Kadimastem lead project in Regenerative Medicine for the cure of Diabetes

 

Type I Diabetes, or Juvenile Diabetes, is caused by the destruction of the pancreatic islets of Langerhans that contain the cells producing insulin and other hormones (such as glucagon) which are necessary for maintaining the normal steady level of glucose. Type II diabetes in older patients is also associated with dysfunction of the pancreatic islet cells. In the absence of functional islets, there is hyperglycemia with dystrophic consequences underlying the diabetes symptomatology. Giving back new pancreatic islets has proven effective as a cure for  diabetes type I,  and is practiced today by transplantation of human islets obtained from pancreata donated from deceased donors. After 1 year 75% of transplanted patients are insulin-free, and 60% at 3 years (Vantyghem et al., 2009). The accumulated experience has established the proof of principle that islet transplantation is an effective clinical mean to free diabetes patients from the burden of daily insulin injections and strict diet. However, because of the limited availability of organ donation, only about 0.1 percent of diabetes type I patients can receive a transplant from post-mortem donors.

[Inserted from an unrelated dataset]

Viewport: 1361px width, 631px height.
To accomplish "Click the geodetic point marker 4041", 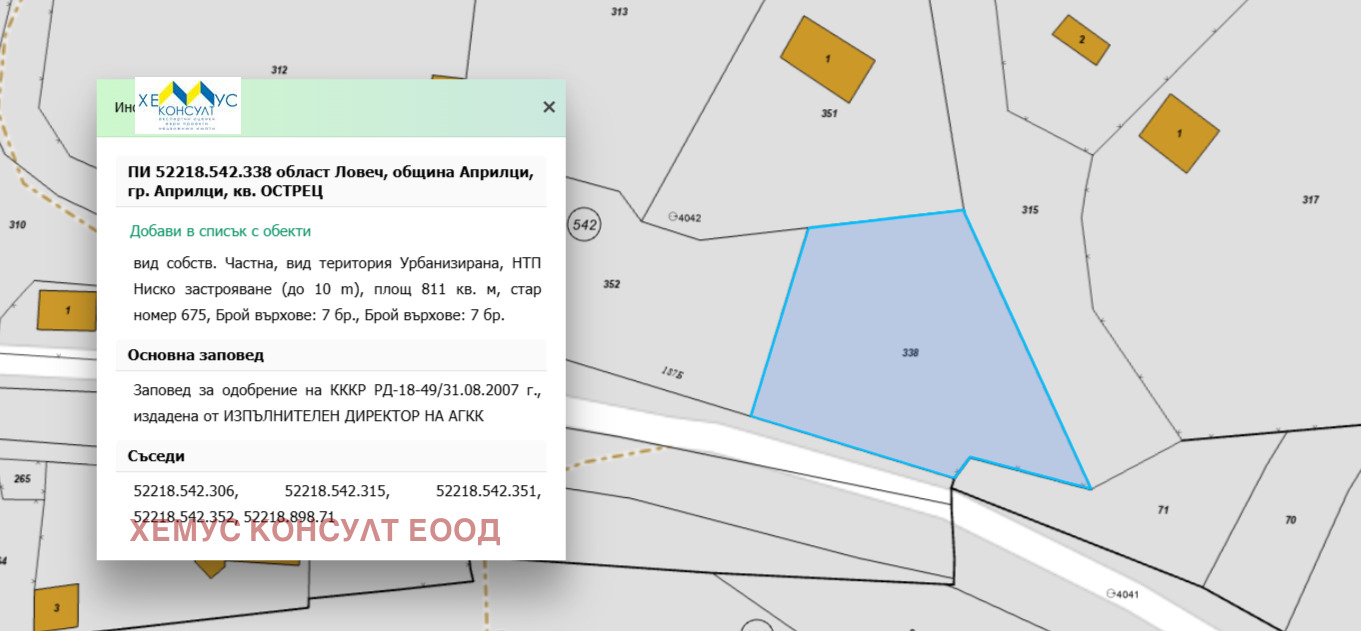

The progress in tissue engineering based on the capacity of human ES cell lines to differentiate into functional human tissues has open the road to manufacture human pancreatic islets in biotechnological plants. Kadimastem combines use of its licensed clinical grade hES cell line and of a differentiation technology in cell cultures, devoid of any genetic transformation, to produce human pancreatic islet cells having functional characteristics including glucose-regulated insulin-secretion. Kadimastem is in the process of expanding its production capacity to a large scale plant, employing robotized harvesting systems, to complete pre-clinical development.

 

 

An example of in vitro- produced human islet, manufactured at Kadimastem, is shown in the right panel, stained in red with antibodies detecting human insulin C-peptide, in comparison with an islet of Langerhans seen in the pancreatic tissue at the left.

The purified islets produced after hES differentiation may be used for transplantation as such or following encapsulation in a polymeric cage with pores allowing the influx of glucose and the outflow of insulin and other hormones, while protecting the graft from the host immune system.